Aber vermutlich würden die Gewichtsbeobachter auch lieber Wale beobachten, anstatt sich andauernd auf der Waage zu erschrecken. Eine Freundin, die früher ebenfalls ständig an ihren schönen Rundungen herummäkelte, hat jetzt eine geniale Methode gefunden, dem Mode- und Körperterror zu entgehen: Sie kauft sich ihre Kleidung in mehreren Größen. Das ist zwar teuer, aber das sind die Weight-Watcher auch. Trotzdem besser als Diät, sagt meine Freundin. Sie habe Diäten ohnehin nie durchgehalten, sondern sei immer nachts im Schlaf (!) aufgestanden und habe Schokolade gegessen. Geschieht dir recht, sagte ich dazu, du musst eben auf deinen Körper hören, und wenn der Schokolade will und keine alberne Trennkost, dann musst du ihm Schokolade geben. Doch meine Freundin hat immer nur müde abgewinkt: Dann platze ich.

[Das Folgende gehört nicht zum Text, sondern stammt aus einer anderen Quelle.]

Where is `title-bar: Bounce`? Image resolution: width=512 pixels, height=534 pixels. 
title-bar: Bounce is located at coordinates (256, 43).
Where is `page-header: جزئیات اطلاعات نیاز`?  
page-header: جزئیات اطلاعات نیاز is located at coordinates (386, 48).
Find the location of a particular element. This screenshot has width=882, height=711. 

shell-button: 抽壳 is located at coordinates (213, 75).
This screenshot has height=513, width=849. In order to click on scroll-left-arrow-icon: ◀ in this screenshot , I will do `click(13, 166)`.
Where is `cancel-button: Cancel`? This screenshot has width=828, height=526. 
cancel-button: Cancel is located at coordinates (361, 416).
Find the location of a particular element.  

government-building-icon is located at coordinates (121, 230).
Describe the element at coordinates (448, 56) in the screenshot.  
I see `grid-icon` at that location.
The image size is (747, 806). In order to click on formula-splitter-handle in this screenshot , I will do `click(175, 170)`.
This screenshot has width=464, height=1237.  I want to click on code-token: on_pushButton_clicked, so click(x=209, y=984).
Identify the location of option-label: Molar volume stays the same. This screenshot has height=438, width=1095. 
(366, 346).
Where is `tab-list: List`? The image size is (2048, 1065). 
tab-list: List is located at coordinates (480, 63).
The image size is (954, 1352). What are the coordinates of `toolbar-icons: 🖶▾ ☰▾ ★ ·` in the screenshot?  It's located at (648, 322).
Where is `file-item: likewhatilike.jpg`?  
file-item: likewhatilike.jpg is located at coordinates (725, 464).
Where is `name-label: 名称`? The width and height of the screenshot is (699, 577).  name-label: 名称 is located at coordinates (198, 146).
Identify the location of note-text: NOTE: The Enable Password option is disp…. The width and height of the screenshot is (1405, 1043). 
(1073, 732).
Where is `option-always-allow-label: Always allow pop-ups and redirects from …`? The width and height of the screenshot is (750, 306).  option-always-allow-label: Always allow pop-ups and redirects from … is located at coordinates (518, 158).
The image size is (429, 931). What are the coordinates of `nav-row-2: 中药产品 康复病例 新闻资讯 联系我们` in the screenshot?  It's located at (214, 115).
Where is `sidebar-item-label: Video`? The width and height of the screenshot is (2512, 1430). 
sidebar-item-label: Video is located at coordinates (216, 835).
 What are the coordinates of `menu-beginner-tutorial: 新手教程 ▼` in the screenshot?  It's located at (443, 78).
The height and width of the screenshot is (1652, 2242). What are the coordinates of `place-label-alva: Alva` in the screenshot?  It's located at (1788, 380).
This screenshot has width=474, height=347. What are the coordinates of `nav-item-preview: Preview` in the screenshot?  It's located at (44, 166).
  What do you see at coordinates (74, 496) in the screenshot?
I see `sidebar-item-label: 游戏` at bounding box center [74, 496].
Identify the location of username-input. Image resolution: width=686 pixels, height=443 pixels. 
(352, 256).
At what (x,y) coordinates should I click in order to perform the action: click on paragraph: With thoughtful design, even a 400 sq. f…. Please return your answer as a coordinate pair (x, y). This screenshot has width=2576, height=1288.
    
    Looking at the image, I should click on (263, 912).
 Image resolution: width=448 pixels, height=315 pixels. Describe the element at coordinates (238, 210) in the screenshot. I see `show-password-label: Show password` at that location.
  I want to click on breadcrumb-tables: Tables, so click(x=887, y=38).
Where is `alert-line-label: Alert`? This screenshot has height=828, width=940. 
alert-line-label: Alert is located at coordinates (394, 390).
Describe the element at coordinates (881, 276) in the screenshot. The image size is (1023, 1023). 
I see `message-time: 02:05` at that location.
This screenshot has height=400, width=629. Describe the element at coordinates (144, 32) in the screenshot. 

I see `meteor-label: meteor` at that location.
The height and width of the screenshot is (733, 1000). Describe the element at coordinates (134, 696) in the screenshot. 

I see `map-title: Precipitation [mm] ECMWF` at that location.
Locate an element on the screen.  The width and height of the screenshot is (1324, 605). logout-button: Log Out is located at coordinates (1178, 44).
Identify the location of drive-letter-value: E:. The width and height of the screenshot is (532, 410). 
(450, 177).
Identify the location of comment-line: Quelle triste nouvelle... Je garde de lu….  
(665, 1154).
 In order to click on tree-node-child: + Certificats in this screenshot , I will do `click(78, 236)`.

Ich bin ja der Ansicht, dass jede Art von Diät, ob Punktesammeln, Trennen oder Gemüseüberdosis, nur dazu führt, dass man nachts im Schlaf aufsteht und Schokolade isst, oder zumindest davon träumt. Und dass man sich, wenn man mit seinen nicht diätenden FreundInnen Essen geht, zwar nur einen Salat bestellt, aber dann hungrig Frittiertes von den viel leckerer aussehenden Tellern der schlemmenden FreundInnen stibitzt. Vielleicht sollte ich also keine großen, köstlichen, diätunfreundlichen Dinge mehr bestellen, wenn ich mit gewichtsbeobachtenden Menschen Essen gehe. Aber das kann ich nicht. Ich will sie bei dem Schmu nicht unterstützen. Außerdem erinnert mich das Punktesystem zu sehr an den Grand Prix.